**Exercise brief**. Below is a block of entries; repeat exactly the lines starting at the line that contains "You are a GUI agent. The screenshot is 239×2576." and ending at the line that contains "Datenschutzerklärung (60, 1310)", both included.

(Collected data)
╭──

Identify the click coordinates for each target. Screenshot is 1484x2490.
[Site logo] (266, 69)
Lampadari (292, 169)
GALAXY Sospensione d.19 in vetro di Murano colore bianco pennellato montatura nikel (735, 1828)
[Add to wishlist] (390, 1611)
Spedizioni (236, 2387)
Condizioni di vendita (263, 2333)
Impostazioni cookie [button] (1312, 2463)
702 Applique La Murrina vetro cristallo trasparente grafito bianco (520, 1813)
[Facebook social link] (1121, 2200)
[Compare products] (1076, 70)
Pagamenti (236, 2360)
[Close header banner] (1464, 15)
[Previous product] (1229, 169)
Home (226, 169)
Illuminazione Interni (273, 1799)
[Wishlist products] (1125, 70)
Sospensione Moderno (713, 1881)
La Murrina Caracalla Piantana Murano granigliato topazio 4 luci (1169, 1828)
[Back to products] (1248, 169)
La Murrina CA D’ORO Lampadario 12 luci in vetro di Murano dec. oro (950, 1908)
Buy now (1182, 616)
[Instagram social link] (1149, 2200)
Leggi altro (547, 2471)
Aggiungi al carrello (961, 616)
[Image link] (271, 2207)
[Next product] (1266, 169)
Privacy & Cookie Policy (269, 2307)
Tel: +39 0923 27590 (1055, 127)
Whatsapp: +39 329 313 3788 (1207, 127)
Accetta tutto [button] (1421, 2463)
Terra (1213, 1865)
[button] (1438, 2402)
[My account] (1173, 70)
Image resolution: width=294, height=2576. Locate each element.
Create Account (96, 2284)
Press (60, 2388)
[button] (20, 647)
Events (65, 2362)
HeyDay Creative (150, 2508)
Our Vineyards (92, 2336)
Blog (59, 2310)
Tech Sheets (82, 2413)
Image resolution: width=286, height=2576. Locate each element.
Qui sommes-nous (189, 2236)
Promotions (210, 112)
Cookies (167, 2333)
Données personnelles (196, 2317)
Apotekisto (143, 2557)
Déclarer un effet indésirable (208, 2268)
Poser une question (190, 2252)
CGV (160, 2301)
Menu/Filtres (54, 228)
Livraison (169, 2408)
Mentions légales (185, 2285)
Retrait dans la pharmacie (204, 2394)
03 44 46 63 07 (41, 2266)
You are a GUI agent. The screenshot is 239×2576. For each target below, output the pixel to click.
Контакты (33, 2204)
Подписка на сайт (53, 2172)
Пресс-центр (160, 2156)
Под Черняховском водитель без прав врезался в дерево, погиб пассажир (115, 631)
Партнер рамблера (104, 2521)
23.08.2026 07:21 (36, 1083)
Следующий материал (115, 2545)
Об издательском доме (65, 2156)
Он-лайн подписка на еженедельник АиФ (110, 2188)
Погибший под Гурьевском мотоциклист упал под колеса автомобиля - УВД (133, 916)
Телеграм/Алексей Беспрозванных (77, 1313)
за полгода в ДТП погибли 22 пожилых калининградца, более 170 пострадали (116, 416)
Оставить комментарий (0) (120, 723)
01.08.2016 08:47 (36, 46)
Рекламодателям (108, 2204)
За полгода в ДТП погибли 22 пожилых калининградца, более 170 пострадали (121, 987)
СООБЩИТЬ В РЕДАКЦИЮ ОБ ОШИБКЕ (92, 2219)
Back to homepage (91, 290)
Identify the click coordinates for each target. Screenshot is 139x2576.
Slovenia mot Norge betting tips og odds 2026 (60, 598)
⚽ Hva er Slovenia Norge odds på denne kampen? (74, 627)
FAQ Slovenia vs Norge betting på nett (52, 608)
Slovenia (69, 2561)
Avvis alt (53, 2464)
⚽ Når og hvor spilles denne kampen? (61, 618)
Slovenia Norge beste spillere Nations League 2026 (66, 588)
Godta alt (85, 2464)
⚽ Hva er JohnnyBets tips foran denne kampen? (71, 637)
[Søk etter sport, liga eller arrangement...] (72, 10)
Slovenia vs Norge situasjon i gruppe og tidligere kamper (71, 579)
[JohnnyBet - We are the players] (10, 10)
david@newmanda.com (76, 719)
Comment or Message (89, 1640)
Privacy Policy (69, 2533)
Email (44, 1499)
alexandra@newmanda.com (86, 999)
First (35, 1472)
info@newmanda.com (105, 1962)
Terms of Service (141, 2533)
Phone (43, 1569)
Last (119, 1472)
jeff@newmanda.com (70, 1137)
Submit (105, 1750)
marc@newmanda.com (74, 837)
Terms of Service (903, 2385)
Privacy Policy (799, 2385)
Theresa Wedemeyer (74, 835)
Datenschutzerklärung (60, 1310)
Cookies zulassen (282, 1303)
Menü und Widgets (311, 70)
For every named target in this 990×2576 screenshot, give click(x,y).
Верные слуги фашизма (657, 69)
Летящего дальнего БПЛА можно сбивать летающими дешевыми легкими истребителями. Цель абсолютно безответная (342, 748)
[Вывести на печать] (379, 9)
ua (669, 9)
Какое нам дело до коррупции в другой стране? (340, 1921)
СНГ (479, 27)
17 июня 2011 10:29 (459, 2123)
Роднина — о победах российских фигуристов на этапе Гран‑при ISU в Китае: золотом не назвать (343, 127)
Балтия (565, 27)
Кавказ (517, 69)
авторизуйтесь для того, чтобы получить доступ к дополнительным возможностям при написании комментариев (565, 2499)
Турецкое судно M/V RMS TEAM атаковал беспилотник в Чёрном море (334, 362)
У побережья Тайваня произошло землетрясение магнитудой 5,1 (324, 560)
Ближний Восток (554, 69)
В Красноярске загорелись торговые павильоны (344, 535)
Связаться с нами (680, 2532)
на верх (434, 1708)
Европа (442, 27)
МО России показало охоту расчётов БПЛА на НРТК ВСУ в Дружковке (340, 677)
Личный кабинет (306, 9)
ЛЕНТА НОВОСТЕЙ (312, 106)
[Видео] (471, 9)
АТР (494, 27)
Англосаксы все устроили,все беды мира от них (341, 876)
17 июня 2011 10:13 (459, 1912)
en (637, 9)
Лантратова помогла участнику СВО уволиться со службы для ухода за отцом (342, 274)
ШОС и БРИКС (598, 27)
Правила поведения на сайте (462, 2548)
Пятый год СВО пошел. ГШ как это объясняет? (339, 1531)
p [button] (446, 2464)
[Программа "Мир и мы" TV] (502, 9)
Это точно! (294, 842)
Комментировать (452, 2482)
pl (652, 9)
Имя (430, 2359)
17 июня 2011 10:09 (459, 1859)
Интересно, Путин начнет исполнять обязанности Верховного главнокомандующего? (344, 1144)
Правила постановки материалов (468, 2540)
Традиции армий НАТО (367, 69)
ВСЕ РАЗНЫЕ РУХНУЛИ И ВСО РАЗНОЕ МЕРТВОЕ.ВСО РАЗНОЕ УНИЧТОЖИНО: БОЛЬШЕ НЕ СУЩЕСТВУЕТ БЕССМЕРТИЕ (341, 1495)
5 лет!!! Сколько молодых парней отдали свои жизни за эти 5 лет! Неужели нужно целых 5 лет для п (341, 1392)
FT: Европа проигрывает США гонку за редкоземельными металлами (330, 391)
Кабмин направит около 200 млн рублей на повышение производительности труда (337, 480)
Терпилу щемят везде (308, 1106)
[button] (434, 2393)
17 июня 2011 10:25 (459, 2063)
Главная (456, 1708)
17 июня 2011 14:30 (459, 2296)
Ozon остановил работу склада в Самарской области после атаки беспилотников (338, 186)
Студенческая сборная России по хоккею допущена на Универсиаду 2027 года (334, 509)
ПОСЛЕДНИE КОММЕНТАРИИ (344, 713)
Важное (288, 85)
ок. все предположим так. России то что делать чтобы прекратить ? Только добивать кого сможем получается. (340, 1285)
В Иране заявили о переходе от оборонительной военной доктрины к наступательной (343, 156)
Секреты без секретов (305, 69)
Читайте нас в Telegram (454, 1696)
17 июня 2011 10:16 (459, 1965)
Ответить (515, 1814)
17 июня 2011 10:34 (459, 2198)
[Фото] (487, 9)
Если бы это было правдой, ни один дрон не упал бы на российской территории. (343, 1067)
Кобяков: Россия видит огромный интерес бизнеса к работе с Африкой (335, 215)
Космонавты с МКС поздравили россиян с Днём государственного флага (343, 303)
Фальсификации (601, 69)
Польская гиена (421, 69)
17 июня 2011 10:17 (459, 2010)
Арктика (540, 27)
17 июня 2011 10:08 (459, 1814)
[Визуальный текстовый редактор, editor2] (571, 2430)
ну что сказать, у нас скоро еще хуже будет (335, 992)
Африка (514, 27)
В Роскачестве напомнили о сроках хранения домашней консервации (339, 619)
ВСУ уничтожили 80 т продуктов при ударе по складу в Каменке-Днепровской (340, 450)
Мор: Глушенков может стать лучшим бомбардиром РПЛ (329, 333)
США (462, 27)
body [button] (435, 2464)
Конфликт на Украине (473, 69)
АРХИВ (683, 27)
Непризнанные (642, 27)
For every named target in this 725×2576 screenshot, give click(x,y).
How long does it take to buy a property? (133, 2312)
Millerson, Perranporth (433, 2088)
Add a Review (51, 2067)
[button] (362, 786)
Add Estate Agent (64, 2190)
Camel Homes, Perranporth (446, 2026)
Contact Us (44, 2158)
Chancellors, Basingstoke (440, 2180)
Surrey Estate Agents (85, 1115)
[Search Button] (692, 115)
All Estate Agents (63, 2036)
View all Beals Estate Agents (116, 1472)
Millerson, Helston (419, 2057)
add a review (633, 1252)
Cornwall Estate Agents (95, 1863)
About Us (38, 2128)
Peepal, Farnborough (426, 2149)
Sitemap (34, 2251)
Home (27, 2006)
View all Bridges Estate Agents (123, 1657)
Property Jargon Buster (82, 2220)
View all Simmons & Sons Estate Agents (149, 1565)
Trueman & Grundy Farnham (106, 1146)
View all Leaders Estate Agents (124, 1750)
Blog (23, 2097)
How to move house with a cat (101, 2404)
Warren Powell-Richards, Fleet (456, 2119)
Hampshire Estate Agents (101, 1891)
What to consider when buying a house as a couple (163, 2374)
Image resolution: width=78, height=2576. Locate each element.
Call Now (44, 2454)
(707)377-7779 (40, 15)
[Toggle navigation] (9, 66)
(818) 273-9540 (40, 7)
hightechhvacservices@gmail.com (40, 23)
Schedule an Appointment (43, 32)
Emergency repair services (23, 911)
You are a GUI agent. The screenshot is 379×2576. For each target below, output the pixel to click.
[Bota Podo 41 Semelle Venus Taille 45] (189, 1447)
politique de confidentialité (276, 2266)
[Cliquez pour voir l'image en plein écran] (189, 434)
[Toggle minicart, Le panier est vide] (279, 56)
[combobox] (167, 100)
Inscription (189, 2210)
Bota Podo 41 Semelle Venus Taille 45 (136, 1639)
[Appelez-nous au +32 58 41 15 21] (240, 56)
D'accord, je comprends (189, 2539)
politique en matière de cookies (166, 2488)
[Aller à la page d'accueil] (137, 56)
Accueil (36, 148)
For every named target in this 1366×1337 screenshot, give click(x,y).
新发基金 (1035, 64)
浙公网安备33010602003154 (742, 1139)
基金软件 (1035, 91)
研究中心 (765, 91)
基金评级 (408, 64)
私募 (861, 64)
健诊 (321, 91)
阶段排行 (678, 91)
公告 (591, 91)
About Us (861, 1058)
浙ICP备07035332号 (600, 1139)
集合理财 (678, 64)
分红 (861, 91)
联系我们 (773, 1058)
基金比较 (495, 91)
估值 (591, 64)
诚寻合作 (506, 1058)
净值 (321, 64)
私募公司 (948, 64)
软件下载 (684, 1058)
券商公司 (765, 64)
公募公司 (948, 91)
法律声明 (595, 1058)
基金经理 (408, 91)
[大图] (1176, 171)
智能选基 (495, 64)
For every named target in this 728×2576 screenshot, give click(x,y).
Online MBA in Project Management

╰──

**Written answer**.
You are a GUI agent. The screenshot is 239×2576. For each target below, output the pixel to click.
Контакты (33, 2204)
Подписка на сайт (53, 2172)
Пресс-центр (160, 2156)
Под Черняховском водитель без прав врезался в дерево, погиб пассажир (115, 631)
Партнер рамблера (104, 2521)
23.08.2026 07:21 (36, 1083)
Следующий материал (115, 2545)
Об издательском доме (65, 2156)
Он-лайн подписка на еженедельник АиФ (110, 2188)
Погибший под Гурьевском мотоциклист упал под колеса автомобиля - УВД (133, 916)
Телеграм/Алексей Беспрозванных (77, 1313)
за полгода в ДТП погибли 22 пожилых калининградца, более 170 пострадали (116, 416)
Оставить комментарий (0) (120, 723)
01.08.2016 08:47 (36, 46)
Рекламодателям (108, 2204)
За полгода в ДТП погибли 22 пожилых калининградца, более 170 пострадали (121, 987)
СООБЩИТЬ В РЕДАКЦИЮ ОБ ОШИБКЕ (92, 2219)
Back to homepage (91, 290)
Identify the click coordinates for each target. Screenshot is 139x2576.
Slovenia mot Norge betting tips og odds 2026 (60, 598)
⚽ Hva er Slovenia Norge odds på denne kampen? (74, 627)
FAQ Slovenia vs Norge betting på nett (52, 608)
Slovenia (69, 2561)
Avvis alt (53, 2464)
⚽ Når og hvor spilles denne kampen? (61, 618)
Slovenia Norge beste spillere Nations League 2026 (66, 588)
Godta alt (85, 2464)
⚽ Hva er JohnnyBets tips foran denne kampen? (71, 637)
[Søk etter sport, liga eller arrangement...] (72, 10)
Slovenia vs Norge situasjon i gruppe og tidligere kamper (71, 579)
[JohnnyBet - We are the players] (10, 10)
david@newmanda.com (76, 719)
Comment or Message (89, 1640)
Privacy Policy (69, 2533)
Email (44, 1499)
alexandra@newmanda.com (86, 999)
First (35, 1472)
info@newmanda.com (105, 1962)
Terms of Service (141, 2533)
Phone (43, 1569)
Last (119, 1472)
jeff@newmanda.com (70, 1137)
Submit (105, 1750)
marc@newmanda.com (74, 837)
Terms of Service (903, 2385)
Privacy Policy (799, 2385)
Theresa Wedemeyer (74, 835)
Datenschutzerklärung (60, 1310)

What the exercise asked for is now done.